Al día siguiente, a la misma hora, Lash llamó al timbre pero esta vez no iba solo: dos tipos más de la misma estatura lo acompañaban. 

“Luis Endera Cine. Venimos a hablar de negocios”, resolvió Lash. “¿Qué pasa, tío? ¿Y estos dos quiénes son?”, preguntó amistoso Luis. “Agari y Jues”, respondió Lash entrando para la sala de estar con los otros dos armarios empotrados. 

“Bueno, antes de decir si me interesa o no el tema, quiero saber de qué va el documental y cuánto me vais a pagar, cómo, si es con factura y esas cosas. Soy autónomo…”, explicó Luis. 

“Queremos describir la vida en tu país para ofrecer a los habitantes de Glieush un nuevo destino vacacional”, explicó Jues, que en realidad daba igual porque eran los tres idénticos, prácticamente clones. “Joooder, esto es más gordo de lo que yo pensaba. Menudos trillizos flipaos”. 

“Tres millones de euros y derechos de autor”, ofreció Lash o el otro, a saber… Eran clavados. “Había pensado en algo más, pero bueno, para empezar está bien”, vaciló Luis, “¿Y Glashushi, como se llame, dónde está; en Japón, Rusia…?”, preguntó entre risas el director de cine. 

Tras una pausa de un minuto, los tres extraños tipos respondieron al unísono: “Es un planeta que está en la Galaxia Nephelimus”. 

A Luis le entró un ataque, y no de pánico, sino de risa. Cuando ya se recuperó del chiste, añadió: “Pues no va a poder ser. Estoy muy liado y yo no… Pero conozco a un compañero, otro director, que es buenísimo y muy discreto…”.
“No. Vas a ser tú”, dijo uno de los clones. “¿Pero por qué yo?”, preguntó ya un poco más asustado Luis. “Conoces a la gente justa para hacer el trabajo. No conoces a la suficiente para delatarnos”. 

Tras unos minutos, Luis resolvió: “Mirad, el amigo que os digo contará con mi gente, pero tampoco conoce a nadie. Es más mindundi que yo. Daos cuenta de que el gran Carlos Bardem, un gran actor mundialmente conocido junto a su hermano, Javier Bardem, es íntimo mío y hemos hecho trabajos juntos: sería peligroso, muy peligroso”, interpretó magistralmente Luis para quitarse de en medio a los frikis de las estrellas, fueran o no extraterrestres. 

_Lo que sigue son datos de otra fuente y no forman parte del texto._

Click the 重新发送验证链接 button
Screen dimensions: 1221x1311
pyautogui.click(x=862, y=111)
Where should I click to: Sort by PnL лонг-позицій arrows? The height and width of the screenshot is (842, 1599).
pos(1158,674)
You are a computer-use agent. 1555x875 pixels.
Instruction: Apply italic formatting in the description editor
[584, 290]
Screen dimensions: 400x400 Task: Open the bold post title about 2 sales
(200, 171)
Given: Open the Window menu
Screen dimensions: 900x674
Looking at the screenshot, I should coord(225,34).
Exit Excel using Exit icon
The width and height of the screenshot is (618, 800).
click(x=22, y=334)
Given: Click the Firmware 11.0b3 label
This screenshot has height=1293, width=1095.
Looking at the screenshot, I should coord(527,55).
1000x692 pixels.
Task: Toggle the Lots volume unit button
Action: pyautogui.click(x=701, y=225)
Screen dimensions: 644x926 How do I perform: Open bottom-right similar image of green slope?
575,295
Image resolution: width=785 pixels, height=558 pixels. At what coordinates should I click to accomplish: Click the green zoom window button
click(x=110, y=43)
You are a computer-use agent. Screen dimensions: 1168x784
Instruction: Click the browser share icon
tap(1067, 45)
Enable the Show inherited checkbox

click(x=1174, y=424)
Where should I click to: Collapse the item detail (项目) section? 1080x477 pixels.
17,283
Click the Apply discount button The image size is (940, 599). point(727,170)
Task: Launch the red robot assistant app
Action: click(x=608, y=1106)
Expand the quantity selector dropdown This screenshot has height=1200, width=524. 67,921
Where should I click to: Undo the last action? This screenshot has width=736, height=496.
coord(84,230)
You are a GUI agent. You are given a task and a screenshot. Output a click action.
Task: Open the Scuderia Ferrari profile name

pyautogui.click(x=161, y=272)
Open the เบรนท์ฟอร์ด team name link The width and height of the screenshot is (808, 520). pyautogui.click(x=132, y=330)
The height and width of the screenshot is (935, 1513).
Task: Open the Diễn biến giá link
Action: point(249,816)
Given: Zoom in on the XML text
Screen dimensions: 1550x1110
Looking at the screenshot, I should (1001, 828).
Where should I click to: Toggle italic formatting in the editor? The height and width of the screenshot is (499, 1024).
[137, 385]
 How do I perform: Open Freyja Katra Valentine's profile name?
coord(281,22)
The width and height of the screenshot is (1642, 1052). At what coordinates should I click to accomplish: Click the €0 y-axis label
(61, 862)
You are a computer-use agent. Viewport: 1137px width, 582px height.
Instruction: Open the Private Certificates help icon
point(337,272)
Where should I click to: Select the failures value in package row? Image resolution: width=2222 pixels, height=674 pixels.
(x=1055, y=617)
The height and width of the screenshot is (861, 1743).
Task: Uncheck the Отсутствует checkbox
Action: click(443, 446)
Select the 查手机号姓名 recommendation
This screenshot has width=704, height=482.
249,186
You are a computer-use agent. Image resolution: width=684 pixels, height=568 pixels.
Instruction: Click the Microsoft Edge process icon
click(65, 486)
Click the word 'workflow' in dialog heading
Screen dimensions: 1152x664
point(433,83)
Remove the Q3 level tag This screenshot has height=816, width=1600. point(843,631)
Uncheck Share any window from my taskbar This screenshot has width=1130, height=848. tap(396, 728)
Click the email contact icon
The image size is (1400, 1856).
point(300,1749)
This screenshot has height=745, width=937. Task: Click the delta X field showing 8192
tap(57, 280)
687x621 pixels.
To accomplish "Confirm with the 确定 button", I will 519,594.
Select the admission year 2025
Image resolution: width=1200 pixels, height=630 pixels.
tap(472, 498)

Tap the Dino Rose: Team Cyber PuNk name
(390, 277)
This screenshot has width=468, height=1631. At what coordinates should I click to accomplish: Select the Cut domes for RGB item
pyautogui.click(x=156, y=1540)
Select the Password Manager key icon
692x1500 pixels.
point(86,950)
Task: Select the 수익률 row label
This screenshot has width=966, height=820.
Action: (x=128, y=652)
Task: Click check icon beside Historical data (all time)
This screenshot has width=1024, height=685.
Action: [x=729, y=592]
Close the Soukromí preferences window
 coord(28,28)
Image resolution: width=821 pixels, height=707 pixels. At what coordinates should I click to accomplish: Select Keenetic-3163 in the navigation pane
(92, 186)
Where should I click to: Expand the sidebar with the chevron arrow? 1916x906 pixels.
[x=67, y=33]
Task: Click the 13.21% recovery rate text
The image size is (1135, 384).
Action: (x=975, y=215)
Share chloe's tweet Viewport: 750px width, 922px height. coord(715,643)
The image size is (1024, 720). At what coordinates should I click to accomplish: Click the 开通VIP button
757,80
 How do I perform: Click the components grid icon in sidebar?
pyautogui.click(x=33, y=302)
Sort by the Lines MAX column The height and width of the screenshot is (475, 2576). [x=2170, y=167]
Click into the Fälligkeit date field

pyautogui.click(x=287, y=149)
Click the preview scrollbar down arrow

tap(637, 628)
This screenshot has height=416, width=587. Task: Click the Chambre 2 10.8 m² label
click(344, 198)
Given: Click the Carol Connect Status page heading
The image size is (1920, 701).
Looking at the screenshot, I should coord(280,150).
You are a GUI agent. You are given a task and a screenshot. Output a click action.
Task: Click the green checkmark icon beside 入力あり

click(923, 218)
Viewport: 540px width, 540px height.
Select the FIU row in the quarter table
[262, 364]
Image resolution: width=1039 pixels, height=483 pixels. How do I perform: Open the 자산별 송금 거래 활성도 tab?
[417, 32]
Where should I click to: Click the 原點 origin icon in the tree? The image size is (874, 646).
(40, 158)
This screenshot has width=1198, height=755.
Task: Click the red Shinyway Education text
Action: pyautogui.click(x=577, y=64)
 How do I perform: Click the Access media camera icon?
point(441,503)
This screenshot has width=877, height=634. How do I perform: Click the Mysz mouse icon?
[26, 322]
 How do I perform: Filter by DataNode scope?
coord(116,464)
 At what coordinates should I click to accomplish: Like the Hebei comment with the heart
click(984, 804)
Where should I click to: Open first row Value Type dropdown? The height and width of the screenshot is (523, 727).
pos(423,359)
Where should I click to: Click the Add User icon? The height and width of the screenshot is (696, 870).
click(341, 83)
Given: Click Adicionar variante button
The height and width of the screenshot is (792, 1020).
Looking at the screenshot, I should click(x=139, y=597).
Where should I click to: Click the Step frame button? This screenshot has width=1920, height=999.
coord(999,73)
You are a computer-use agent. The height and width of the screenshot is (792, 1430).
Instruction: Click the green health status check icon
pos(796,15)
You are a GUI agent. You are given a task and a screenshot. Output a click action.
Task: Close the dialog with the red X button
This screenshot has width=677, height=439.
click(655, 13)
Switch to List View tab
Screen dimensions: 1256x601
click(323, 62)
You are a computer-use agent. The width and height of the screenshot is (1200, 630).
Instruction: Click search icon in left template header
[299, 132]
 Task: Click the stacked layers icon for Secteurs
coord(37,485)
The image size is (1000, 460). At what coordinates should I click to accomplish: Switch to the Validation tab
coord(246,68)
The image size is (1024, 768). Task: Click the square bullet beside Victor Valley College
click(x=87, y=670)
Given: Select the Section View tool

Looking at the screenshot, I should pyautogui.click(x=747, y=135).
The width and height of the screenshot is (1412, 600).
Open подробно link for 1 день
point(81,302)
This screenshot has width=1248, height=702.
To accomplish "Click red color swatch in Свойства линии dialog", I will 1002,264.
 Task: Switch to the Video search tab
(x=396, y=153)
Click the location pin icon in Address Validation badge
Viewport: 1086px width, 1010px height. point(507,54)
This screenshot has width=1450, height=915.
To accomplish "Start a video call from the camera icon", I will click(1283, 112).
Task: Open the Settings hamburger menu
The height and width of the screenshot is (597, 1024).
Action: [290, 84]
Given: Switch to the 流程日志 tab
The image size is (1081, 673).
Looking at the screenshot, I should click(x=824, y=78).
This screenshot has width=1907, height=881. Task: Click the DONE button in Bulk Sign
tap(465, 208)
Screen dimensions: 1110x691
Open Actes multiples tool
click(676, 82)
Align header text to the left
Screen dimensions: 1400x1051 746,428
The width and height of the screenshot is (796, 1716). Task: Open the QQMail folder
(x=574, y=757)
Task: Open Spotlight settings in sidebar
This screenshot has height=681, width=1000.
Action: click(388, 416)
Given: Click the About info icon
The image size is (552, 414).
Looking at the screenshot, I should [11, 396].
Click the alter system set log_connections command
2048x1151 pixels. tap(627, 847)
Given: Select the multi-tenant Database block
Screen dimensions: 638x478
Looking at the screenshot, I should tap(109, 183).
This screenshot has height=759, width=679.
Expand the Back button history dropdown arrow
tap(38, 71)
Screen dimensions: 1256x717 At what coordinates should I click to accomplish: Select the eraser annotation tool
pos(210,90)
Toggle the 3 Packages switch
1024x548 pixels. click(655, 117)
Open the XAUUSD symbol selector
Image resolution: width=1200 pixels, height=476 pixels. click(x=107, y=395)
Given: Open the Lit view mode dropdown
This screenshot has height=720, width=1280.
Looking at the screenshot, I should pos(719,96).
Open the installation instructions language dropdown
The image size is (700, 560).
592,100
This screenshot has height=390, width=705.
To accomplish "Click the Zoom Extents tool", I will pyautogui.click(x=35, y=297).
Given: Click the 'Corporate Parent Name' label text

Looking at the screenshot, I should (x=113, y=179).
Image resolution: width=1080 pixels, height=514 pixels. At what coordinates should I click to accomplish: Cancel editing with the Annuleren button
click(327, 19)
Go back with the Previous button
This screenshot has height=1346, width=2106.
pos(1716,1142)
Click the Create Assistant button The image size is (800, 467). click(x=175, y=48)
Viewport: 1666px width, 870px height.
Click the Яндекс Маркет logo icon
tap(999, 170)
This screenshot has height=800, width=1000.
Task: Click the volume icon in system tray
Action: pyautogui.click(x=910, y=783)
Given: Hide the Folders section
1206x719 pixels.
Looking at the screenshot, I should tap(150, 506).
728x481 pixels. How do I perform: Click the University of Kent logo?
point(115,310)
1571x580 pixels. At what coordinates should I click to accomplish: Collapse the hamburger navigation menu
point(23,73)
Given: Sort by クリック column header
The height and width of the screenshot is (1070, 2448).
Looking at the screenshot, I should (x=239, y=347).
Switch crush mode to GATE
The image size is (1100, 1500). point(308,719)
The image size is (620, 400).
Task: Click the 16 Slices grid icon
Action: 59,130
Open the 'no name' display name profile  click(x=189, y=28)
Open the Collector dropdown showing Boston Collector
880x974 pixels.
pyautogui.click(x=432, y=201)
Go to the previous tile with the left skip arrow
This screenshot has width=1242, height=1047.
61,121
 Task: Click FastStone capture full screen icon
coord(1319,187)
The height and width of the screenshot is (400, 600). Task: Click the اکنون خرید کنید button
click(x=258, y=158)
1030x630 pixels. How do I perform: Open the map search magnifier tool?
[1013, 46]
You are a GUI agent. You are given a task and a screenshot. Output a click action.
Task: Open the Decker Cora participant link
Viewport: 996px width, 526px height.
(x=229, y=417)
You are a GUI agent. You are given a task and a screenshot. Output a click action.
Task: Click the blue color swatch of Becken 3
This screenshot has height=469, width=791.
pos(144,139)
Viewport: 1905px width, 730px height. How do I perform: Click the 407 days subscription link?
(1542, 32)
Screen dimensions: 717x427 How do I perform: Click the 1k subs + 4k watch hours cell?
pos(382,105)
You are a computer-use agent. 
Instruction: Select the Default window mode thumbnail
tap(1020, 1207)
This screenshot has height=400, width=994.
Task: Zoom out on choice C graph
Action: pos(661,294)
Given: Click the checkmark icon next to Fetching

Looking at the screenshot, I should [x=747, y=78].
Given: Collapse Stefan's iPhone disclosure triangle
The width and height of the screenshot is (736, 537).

“No”, dijo uno de los tipos. “Que sí, hombre, que sí… que a mí me conoce mucha gente, Julia Otero y todo”, añadió Luis al tiempo que les enseñaba a los trillizos fotos de los famosos que nombraba. “¿Veis? Os habéis equivocado eligiéndome… Yo os devuelvo los diez mil pavos y aquí no ha pasado nada. Es mejor que os dirija…”, continuó Luis. 

“¿Cómo se llama ese director amigo tuyo?”, preguntó el que parecía Lash. “¿El mindundi? Spielberg: ni en su casa lo conocen. No tiene ni cuenta en Twitter, con eso os lo digo todo…”, finiquitó Luis.

“Bien. Contactaremos con él. No cuente a nadie que hemos estado aquí. No nos conocemos”, dijo uno de ellos. “Soy una tumba, acho. Que vaya todo muy bien y que vengan muchos turistas de Guashilandia. Ale, con dios…”, y Luis les acompañó hasta el ascensor para asegurar que se iban de una vez por todas.